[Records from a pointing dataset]
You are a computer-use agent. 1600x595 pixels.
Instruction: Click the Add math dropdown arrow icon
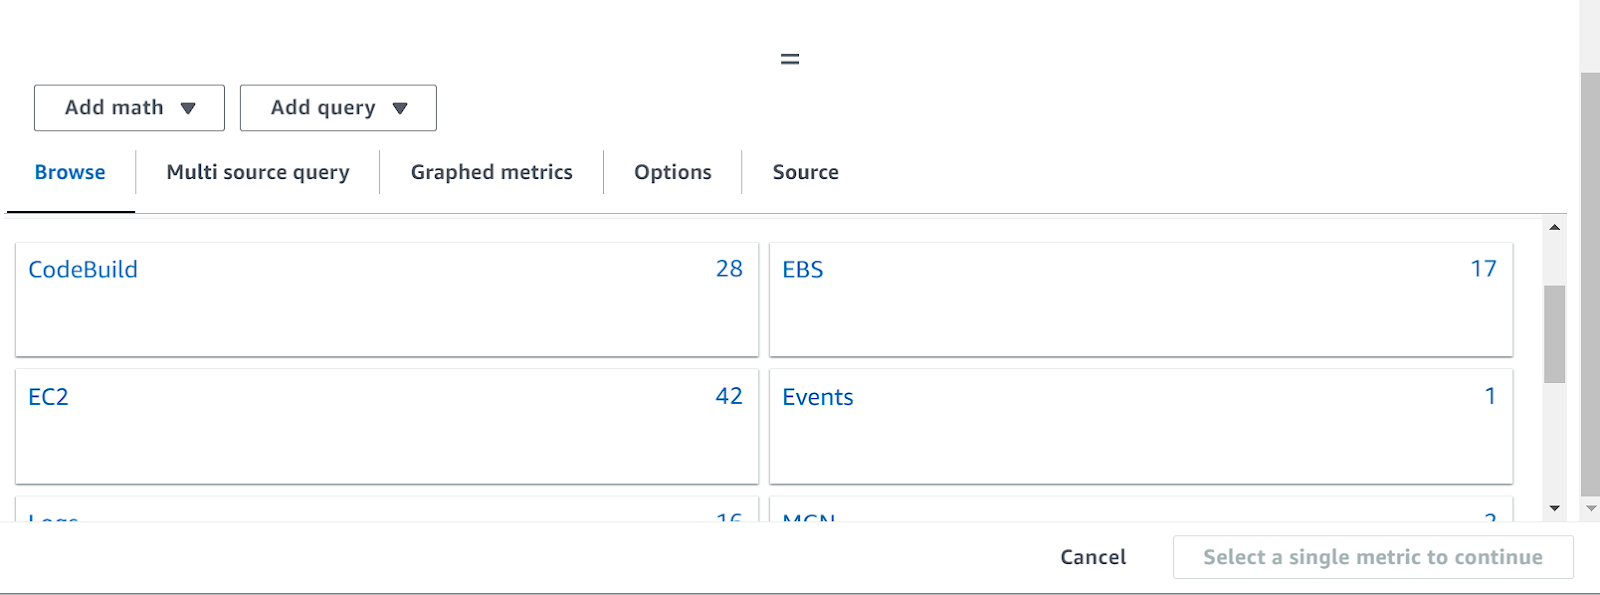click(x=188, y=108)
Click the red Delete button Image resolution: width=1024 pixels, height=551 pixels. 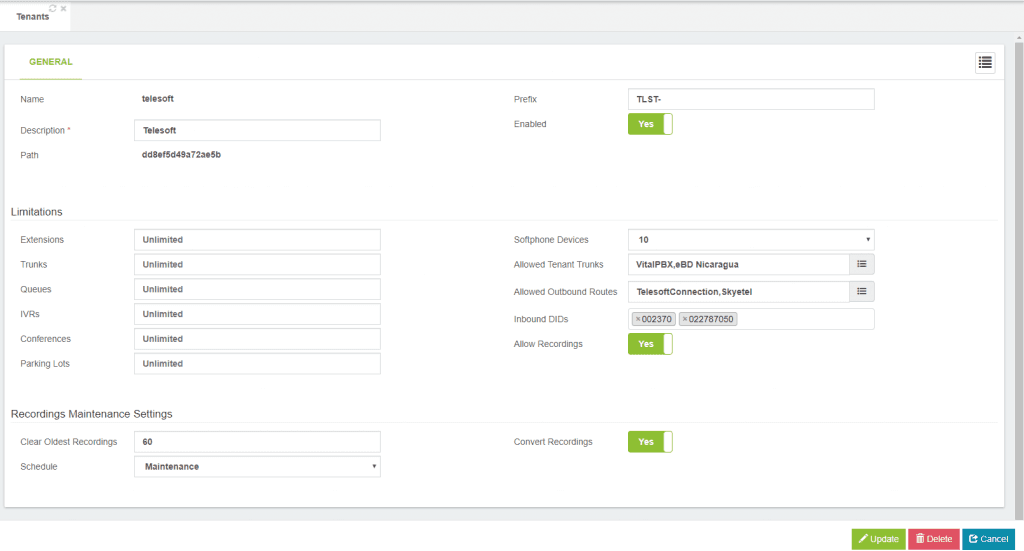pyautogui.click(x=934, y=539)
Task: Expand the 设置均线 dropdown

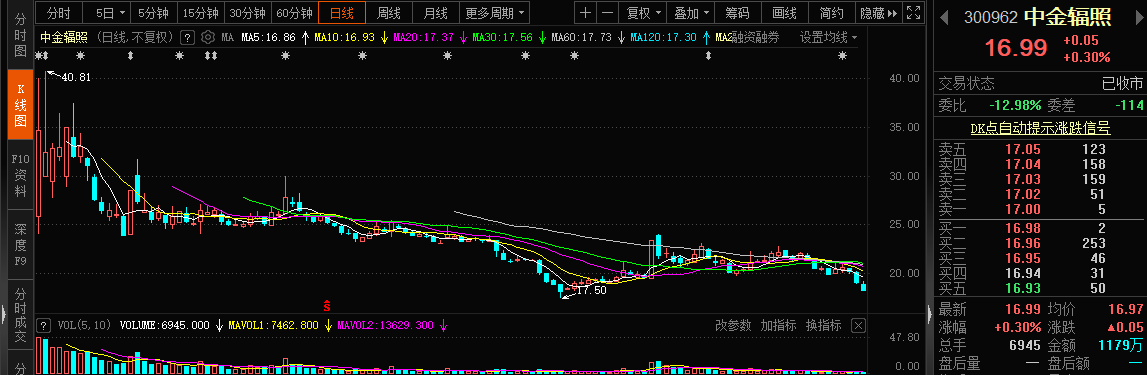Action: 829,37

*WHAT IS EXPECTED*:
Find every line above that contains the word "dropdown", matching case exactly, and copy each of those lines.

*OUTPUT FOR THIS EXERCISE*:
Instruction: Click the Add math dropdown arrow icon
Task: Expand the 设置均线 dropdown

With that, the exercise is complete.